Seeking to Enhance the Quality and Safety of Care

6/11/2010 – Dr. Dennis Ehrich, Vice President for Medical Affairs of St. Joseph’s Hospital Health Center, Syracuse, NY, announced the initiation of an ambitious project to reform clinical peer review practice with support from the medical staff leadership using the My PREPTM toolkit supplemented with a measured amount of onsite facilitation by Marc T. Edwards, MD, MBA of QA to QI Consulting. The medical staff will fund half the cost of the project.

Says Dr. Ehrich, "We have very good staff resources for quality improvement and a strong IT department. Our preference is to do it ourselves. Once we made the commitment to fix peer review, however, the My PREPTM toolkit was the logical choice. Nothing else was out there to help us transition to the QI Model. It wasn’t worth investing in the necessary development work to try to customize our otherwise robust MIDAS system for the task. We doubted that we could create a home-grown method for clinical performance measurement without a lot of pain."

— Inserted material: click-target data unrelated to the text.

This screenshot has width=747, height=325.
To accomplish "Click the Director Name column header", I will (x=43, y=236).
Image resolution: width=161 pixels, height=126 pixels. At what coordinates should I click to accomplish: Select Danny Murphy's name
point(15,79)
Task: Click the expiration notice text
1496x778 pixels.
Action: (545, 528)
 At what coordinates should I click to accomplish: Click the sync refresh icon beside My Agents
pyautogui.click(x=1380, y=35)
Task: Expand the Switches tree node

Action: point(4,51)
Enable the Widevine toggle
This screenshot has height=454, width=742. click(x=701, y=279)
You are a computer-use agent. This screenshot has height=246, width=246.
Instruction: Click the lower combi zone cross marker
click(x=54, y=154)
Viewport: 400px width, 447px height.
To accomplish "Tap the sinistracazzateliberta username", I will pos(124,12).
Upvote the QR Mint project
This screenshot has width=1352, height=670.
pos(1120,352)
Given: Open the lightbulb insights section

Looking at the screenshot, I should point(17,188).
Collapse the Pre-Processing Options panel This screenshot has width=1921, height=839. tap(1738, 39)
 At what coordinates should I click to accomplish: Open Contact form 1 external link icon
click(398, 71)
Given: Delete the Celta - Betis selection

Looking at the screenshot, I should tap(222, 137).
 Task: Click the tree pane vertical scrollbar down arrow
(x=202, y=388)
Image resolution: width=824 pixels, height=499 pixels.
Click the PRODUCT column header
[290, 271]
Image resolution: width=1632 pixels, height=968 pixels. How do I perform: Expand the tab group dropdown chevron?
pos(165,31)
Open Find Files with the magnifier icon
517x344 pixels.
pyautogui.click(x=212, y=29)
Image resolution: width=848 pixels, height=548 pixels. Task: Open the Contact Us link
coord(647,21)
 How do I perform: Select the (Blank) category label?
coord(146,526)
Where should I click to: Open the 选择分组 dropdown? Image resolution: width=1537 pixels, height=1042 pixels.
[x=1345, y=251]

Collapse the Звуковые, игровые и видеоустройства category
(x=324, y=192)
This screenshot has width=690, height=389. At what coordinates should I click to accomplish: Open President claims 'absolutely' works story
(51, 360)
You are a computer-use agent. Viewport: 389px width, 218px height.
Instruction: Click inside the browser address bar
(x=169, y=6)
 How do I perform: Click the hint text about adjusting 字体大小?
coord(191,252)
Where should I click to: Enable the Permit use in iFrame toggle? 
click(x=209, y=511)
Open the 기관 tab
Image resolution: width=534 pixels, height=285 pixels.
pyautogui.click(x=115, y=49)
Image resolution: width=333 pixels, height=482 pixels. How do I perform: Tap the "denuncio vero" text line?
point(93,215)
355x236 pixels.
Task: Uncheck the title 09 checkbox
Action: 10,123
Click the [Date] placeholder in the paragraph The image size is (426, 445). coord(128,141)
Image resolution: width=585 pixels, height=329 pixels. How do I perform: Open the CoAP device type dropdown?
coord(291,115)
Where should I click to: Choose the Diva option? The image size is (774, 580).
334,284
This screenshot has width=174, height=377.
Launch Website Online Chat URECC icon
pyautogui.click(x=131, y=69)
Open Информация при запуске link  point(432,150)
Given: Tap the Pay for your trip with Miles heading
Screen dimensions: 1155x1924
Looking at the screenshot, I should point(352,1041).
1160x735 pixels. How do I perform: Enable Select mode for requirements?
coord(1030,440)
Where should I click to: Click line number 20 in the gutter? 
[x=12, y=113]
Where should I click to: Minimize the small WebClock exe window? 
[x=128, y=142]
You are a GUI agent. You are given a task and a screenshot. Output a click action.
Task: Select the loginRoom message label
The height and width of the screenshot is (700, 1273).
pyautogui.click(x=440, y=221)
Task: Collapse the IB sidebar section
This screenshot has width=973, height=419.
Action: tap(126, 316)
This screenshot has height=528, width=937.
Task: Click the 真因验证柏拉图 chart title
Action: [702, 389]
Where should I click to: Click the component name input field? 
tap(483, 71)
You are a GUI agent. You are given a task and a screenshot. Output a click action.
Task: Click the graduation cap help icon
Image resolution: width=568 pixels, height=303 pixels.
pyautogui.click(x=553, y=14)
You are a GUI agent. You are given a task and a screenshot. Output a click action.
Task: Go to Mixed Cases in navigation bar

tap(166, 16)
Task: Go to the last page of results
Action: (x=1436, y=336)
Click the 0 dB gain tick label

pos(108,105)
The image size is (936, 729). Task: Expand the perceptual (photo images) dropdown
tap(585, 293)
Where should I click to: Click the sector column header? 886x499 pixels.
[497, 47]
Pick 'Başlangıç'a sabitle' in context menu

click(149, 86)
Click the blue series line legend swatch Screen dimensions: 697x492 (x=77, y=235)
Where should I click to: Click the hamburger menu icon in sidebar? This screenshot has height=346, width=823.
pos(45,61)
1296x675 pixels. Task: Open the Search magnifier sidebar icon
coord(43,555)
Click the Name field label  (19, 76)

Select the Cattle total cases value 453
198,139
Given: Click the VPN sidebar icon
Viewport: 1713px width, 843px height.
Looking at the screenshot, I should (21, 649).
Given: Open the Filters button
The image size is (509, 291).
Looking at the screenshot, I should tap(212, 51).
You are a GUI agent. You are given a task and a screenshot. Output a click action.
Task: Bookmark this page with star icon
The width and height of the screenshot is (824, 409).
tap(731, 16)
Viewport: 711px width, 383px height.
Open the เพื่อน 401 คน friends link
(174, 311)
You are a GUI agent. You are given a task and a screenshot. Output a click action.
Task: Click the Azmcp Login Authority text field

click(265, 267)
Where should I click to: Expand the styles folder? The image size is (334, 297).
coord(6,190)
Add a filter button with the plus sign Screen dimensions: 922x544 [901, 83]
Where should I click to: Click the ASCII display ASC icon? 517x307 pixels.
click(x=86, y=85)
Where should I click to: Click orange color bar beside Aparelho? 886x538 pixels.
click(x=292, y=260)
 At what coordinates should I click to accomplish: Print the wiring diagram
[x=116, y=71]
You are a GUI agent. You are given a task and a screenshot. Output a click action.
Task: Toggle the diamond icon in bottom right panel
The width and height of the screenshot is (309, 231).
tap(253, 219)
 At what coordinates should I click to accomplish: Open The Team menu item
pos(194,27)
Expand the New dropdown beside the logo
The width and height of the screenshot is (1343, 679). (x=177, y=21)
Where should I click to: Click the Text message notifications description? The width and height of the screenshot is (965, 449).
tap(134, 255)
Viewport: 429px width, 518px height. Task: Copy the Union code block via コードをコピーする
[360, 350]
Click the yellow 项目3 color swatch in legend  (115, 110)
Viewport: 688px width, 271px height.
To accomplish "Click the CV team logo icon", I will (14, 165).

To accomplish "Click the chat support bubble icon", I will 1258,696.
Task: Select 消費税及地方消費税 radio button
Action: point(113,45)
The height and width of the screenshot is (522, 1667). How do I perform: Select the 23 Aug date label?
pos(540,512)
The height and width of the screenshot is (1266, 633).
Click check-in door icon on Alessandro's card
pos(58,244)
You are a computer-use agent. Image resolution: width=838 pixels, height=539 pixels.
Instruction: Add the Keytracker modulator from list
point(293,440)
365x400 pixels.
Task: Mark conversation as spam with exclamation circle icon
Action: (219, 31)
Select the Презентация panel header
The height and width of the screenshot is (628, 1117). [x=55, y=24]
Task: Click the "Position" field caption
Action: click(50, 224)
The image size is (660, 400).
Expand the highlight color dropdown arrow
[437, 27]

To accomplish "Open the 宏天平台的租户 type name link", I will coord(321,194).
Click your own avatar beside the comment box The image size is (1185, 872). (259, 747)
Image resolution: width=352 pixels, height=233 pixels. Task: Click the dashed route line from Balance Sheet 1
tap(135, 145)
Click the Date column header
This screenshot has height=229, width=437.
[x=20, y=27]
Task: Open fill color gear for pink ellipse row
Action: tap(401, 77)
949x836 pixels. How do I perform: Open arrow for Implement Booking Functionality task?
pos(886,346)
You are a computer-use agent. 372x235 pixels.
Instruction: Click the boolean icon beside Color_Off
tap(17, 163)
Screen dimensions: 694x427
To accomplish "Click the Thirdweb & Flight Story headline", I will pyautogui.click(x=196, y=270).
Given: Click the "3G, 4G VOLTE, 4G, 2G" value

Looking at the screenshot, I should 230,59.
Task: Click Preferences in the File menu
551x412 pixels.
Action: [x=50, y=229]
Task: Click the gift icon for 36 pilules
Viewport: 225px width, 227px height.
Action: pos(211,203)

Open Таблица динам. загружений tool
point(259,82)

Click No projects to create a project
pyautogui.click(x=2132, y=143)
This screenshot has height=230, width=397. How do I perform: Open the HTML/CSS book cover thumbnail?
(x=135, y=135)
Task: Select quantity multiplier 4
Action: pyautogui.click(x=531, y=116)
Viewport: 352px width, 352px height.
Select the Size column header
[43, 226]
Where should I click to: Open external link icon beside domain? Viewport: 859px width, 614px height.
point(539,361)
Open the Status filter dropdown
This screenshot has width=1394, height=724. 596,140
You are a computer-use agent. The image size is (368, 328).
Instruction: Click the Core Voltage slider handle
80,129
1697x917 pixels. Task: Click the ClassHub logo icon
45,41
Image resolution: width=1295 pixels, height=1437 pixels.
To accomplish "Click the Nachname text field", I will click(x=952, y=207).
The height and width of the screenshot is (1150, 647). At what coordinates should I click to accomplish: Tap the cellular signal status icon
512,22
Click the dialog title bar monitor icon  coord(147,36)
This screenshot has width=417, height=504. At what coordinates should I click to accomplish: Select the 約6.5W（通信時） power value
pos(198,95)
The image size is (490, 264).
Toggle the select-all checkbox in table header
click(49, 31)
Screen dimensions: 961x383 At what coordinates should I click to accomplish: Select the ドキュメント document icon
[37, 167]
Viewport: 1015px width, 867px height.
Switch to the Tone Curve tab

Dr. Ehrich, who has a 6-Sigma Green Belt, is changing his role at the hospital to that of Chief Quality Officer so that he can focus exclusively on quality improvement activities. "When I came across Dr. Edwards’ 2009 articles in the Physician Executive Journal, they struck a resonant chord for me. He showed a way to revitalize peer review as a core support for quality improvement activity. Sad to say, our peer review program deteriorated over the past decade. We abandoned our traditional departmental reviews and transitioned to a process in which physicians conducted their reviews in isolation and submitted them to a centralized committee for discussion and disposition. This approach to review, taken in the context of New York State’s heavily regulated healthcare environment raised the anxiety level of our medical staff, negatively impacting their willingness to participate."

"After speaking with Dr. Edwards, I decided to bring him in to meet with our physician leadership. I wanted to see if that group could commit to the improvement. Dr. Edwards spent a day and a half with us. At the end of the first day, Marc was armed with a good understanding of the organization and was able to engage our physician leaders for 2½ hours in a dialogue about where we’d been and where we could go. When the evening was over, clearly, there was enthusiasm for change. Some physician leaders did require a one-one-one explanation of the new process, after which they saw the value of making the change."

"At the Medical Executive Committee meeting the next morning, we won a “thumbs up” to proceed with the project. A month later, with proposal in hand, the group committed to cost-share with the hospital."